In an op-ed appearing in The Hill, Bill Wilson, president of Americans for Limited Government, says the so-called "Stop Online Piracy Act" (SOPA) which began as an attempt to restrain foreign piracy on the Internet has morphed into a bill that is so sweeping it has become a "kill switch" on First Amendment rights.
"Proposed federal legislation purporting to protect online intellectual property would also impose sweeping new government mandates on internet service providers – a positively Orwellian power grab that would permit the U.S. Justice Department to shut down any internet site it doesn’t like (and cut off its sources of income) on nothing more than a whim," Wilson writes.
The bill was originally meant to deal a blow to online pirates and producers of counterfeit brand products like designer fashions and medicines and to crack down on websites operating outside the U.S. But the way the bill is written is so sweeping that it amounts to overkill of the problem.
Under SOPA, all that’s required for the government to shutdown a specific website is an accusation that the site unlawfully featured copyrighted content. The accusation need not be proven, or even accompanied by probable cause. All that an accuser (or competitor) needs to do is point the finger and the site can be shut down.
In addition, SOPA also grants regulators the ability to choke off revenue from accused sites by naming their online advertisers and payment providers as "co-conspirators" in the alleged piracy.

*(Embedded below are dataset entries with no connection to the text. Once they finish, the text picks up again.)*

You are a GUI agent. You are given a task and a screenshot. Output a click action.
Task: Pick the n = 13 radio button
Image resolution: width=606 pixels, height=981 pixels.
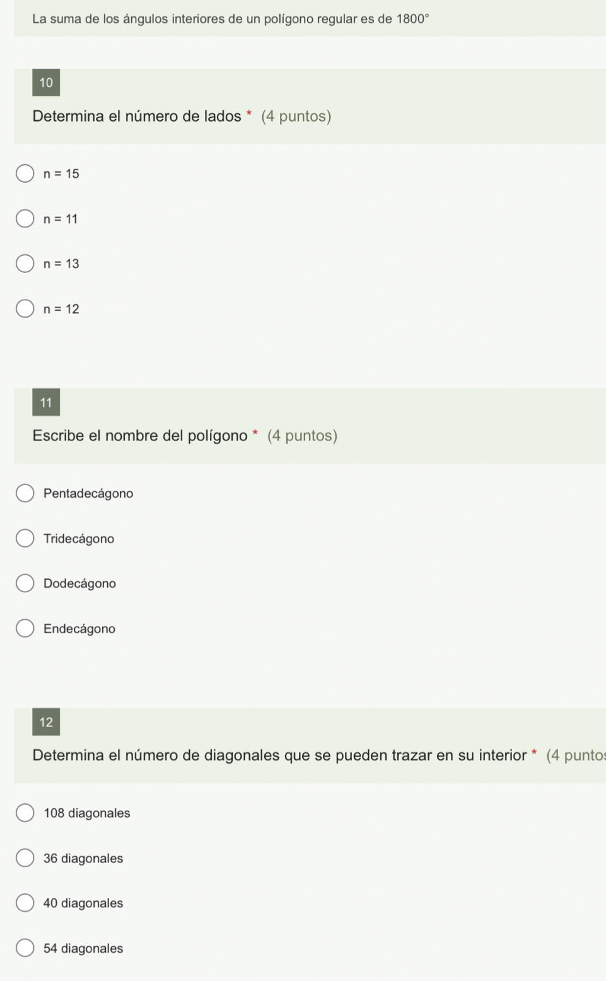click(x=25, y=263)
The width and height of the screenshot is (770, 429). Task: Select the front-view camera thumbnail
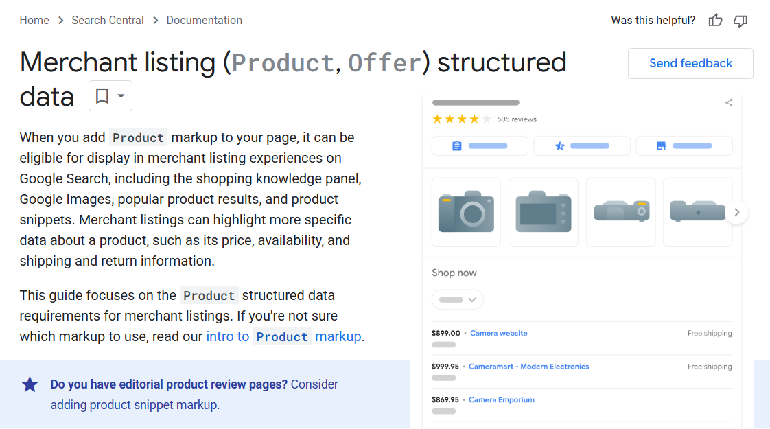click(466, 212)
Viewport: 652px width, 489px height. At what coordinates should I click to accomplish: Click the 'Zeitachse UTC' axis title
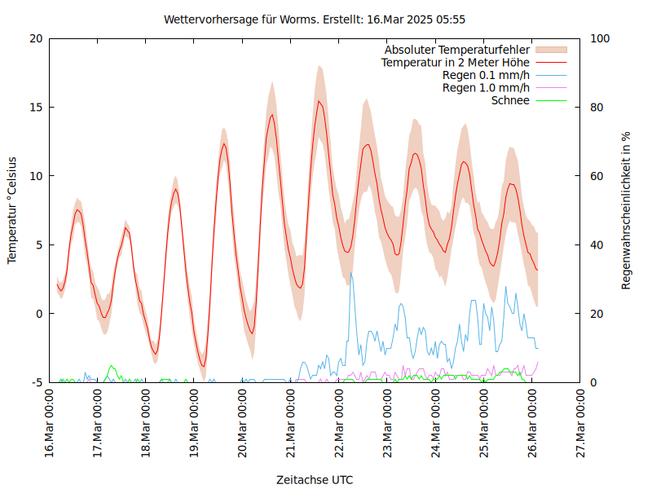point(315,479)
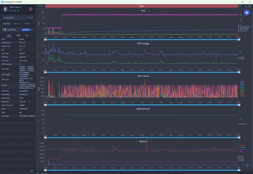The width and height of the screenshot is (253, 174).
Task: Click the FPS chart timeline range slider
Action: point(142,40)
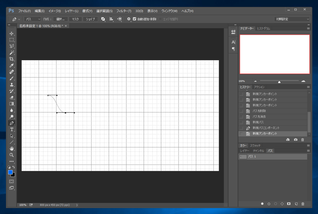Open the 初期設定 workspace dropdown
Screen dimensions: 318x214
(x=292, y=19)
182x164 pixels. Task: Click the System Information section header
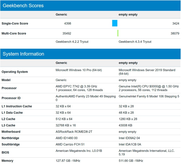pos(23,54)
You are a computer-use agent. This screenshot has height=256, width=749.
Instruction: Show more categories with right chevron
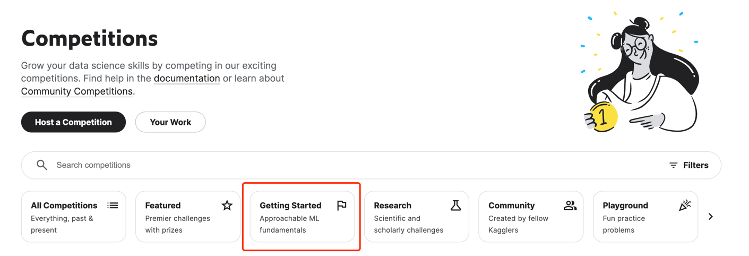tap(711, 217)
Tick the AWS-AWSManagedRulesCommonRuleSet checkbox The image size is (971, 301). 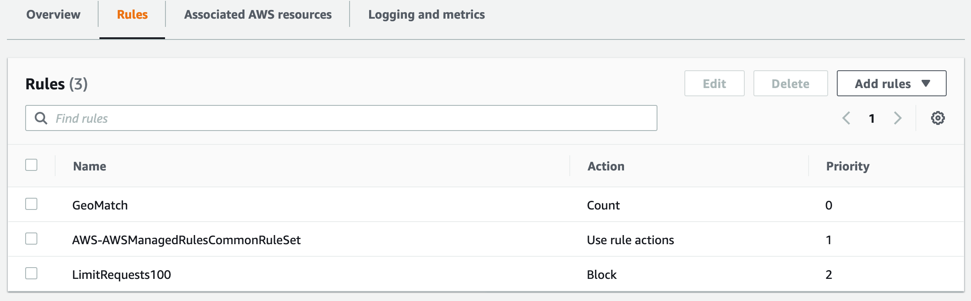point(31,239)
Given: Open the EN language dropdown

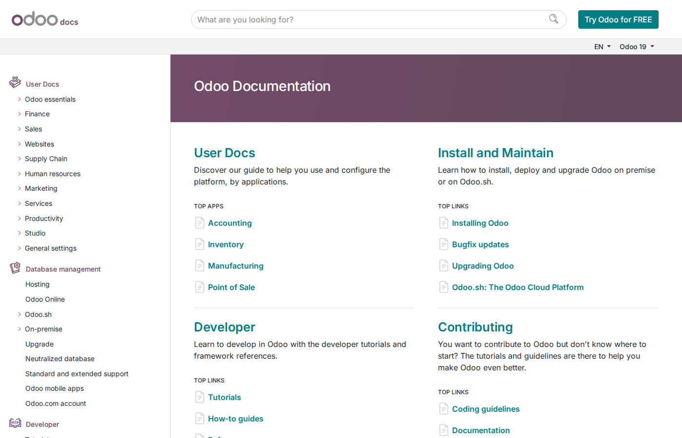Looking at the screenshot, I should coord(602,46).
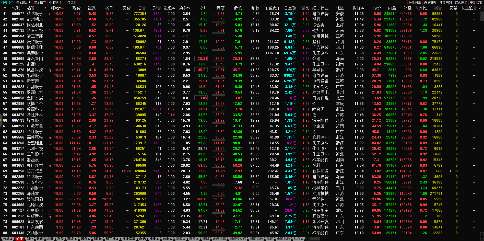Screen dimensions: 484x241
Task: Click the N marker beside 铖昌科技
Action: point(50,71)
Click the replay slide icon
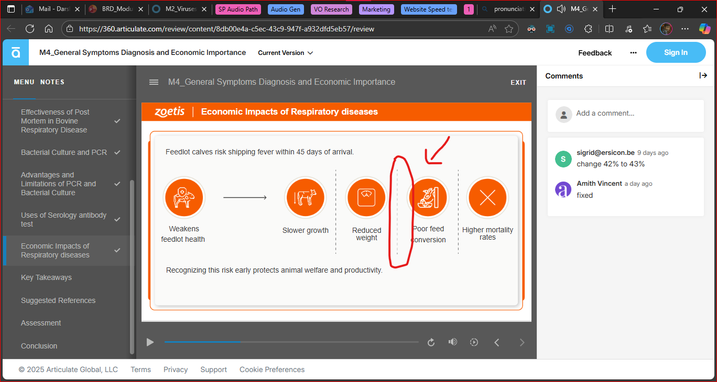Viewport: 717px width, 382px height. click(431, 342)

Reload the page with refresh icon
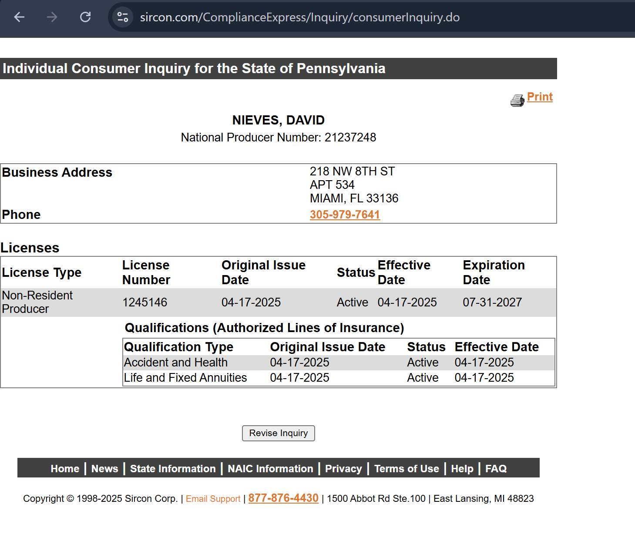[x=85, y=17]
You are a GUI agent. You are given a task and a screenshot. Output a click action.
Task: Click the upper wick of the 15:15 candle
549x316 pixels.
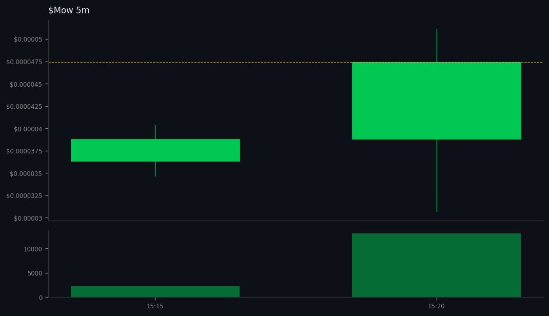[x=155, y=131]
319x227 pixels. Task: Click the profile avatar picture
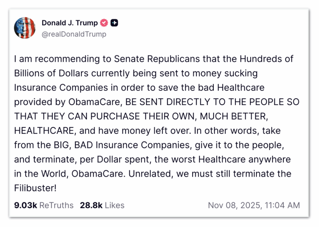point(25,28)
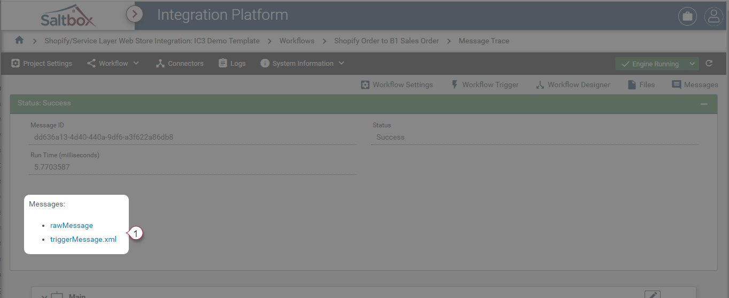Open the Messages section
Screen dimensions: 729x298
695,85
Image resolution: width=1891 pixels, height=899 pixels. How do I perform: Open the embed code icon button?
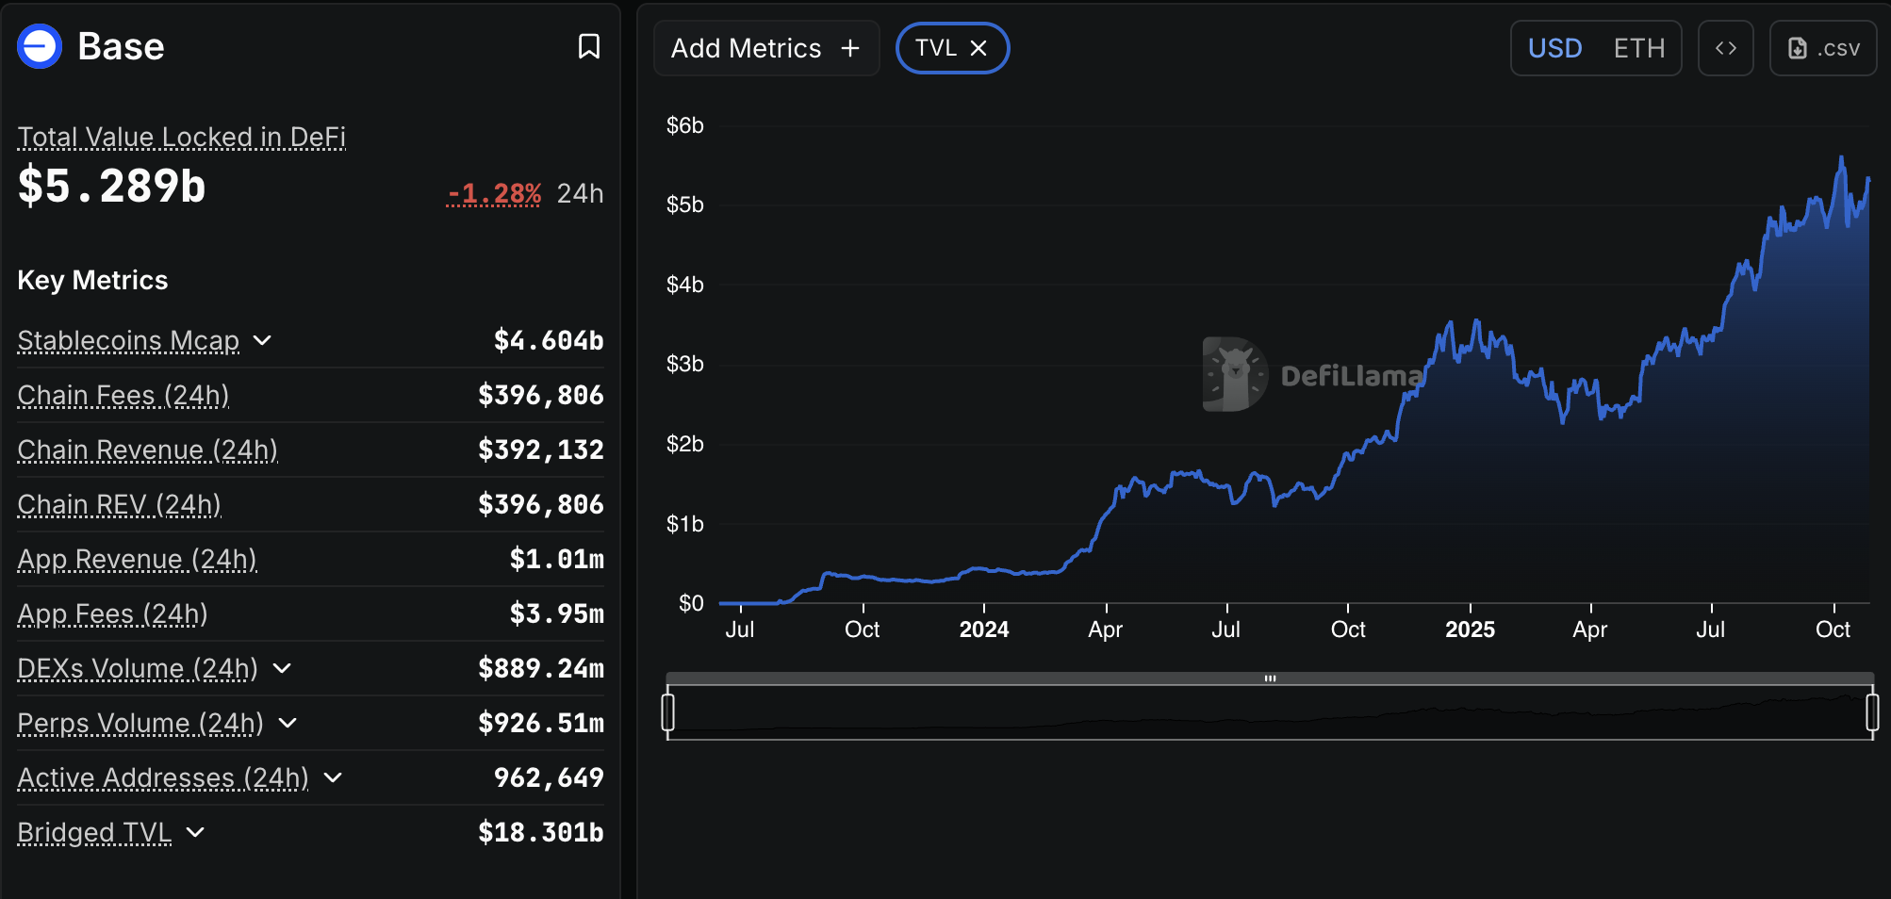click(x=1725, y=48)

Who’s vulnerable to this legislation?
“Any website that features user-generated content or that enables cloud-based data storage could end up in its crosshairs,” writes David Sohn, senior policy council at the Center on Democracy and Technology. “[Internet Service Providers] would face new and open-ended obligations to monitor and police user behavior. Payment processors and ad networks would be required to cut off business with any website that rights-holders allege hasn't done enough to police infringement.”
It's not hard to see the impact SOPA, and its companion legislation in the Senate, would have on free speech rights as well as on internet commerce.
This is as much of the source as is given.